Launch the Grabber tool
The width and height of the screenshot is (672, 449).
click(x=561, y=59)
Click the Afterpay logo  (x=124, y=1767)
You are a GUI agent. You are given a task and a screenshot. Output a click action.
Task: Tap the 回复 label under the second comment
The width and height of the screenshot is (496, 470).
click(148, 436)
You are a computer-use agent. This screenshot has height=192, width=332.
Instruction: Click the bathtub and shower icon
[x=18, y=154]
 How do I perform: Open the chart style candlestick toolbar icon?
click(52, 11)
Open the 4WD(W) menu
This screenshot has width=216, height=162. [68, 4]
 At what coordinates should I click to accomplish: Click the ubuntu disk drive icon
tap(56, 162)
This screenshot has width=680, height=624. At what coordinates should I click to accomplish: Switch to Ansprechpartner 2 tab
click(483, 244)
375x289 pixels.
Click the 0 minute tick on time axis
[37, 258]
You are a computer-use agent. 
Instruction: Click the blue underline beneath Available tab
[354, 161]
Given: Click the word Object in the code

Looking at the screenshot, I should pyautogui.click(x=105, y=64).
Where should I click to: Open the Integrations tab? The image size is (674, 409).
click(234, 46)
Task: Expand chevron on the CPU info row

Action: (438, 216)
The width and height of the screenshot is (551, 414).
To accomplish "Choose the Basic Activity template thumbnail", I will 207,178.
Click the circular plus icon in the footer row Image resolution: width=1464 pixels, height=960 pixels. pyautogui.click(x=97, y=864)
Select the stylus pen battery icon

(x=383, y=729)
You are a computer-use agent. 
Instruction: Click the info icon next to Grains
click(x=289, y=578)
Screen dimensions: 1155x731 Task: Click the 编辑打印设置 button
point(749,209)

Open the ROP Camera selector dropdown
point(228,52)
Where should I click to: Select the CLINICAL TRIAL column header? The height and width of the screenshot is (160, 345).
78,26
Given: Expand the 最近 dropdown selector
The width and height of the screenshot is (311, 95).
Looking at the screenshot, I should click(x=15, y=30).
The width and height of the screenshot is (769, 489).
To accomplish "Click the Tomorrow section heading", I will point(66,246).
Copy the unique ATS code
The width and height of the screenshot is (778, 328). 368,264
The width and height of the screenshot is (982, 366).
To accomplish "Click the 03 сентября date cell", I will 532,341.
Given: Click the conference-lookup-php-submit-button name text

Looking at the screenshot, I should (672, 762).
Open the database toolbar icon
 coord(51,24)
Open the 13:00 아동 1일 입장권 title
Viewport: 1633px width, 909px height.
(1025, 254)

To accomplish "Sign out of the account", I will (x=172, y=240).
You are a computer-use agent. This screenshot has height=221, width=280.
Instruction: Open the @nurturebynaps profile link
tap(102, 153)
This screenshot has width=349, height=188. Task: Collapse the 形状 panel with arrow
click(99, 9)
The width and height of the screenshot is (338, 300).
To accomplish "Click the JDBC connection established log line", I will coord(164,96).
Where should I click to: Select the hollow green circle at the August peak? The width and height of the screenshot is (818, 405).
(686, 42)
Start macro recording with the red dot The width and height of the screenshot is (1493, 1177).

-- -- --

**Exercise requirements**
Reproduce the material above in full, substituting "Directive" for each occurrence of "Instruction" and leaving everything else unchanged.

**The answer**
Launch the Grabber tool
The width and height of the screenshot is (672, 449).
click(x=561, y=59)
Click the Afterpay logo  (x=124, y=1767)
You are a GUI agent. You are given a task and a screenshot. Output a click action.
Task: Tap the 回复 label under the second comment
The width and height of the screenshot is (496, 470).
click(148, 436)
You are a computer-use agent. This screenshot has height=192, width=332.
Directive: Click the bathtub and shower icon
[x=18, y=154]
 How do I perform: Open the chart style candlestick toolbar icon?
click(52, 11)
Open the 4WD(W) menu
This screenshot has width=216, height=162. [68, 4]
 At what coordinates should I click to accomplish: Click the ubuntu disk drive icon
tap(56, 162)
This screenshot has width=680, height=624. At what coordinates should I click to accomplish: Switch to Ansprechpartner 2 tab
click(483, 244)
375x289 pixels.
Click the 0 minute tick on time axis
[37, 258]
You are a computer-use agent. 
Directive: Click the blue underline beneath Available tab
[354, 161]
Given: Click the word Object in the code

Looking at the screenshot, I should pyautogui.click(x=105, y=64).
Where should I click to: Open the Integrations tab? The image size is (674, 409).
click(234, 46)
Task: Expand chevron on the CPU info row

Action: (438, 216)
The width and height of the screenshot is (551, 414).
To accomplish "Choose the Basic Activity template thumbnail", I will 207,178.
Click the circular plus icon in the footer row Image resolution: width=1464 pixels, height=960 pixels. pyautogui.click(x=97, y=864)
Select the stylus pen battery icon

(x=383, y=729)
You are a computer-use agent. 
Directive: Click the info icon next to Grains
click(x=289, y=578)
Screen dimensions: 1155x731 Task: Click the 编辑打印设置 button
point(749,209)

Open the ROP Camera selector dropdown
point(228,52)
Where should I click to: Select the CLINICAL TRIAL column header? The height and width of the screenshot is (160, 345).
78,26
Given: Expand the 最近 dropdown selector
The width and height of the screenshot is (311, 95).
Looking at the screenshot, I should click(x=15, y=30).
The width and height of the screenshot is (769, 489).
To accomplish "Click the Tomorrow section heading", I will point(66,246).
Copy the unique ATS code
The width and height of the screenshot is (778, 328). 368,264
The width and height of the screenshot is (982, 366).
To accomplish "Click the 03 сентября date cell", I will 532,341.
Given: Click the conference-lookup-php-submit-button name text

Looking at the screenshot, I should (672, 762).
Open the database toolbar icon
 coord(51,24)
Open the 13:00 아동 1일 입장권 title
Viewport: 1633px width, 909px height.
(1025, 254)

To accomplish "Sign out of the account", I will (x=172, y=240).
You are a computer-use agent. This screenshot has height=221, width=280.
Directive: Open the @nurturebynaps profile link
tap(102, 153)
This screenshot has width=349, height=188. Task: Collapse the 形状 panel with arrow
click(99, 9)
The width and height of the screenshot is (338, 300).
To accomplish "Click the JDBC connection established log line", I will coord(164,96).
Where should I click to: Select the hollow green circle at the August peak? The width and height of the screenshot is (818, 405).
(686, 42)
Start macro recording with the red dot The width and height of the screenshot is (1493, 1177).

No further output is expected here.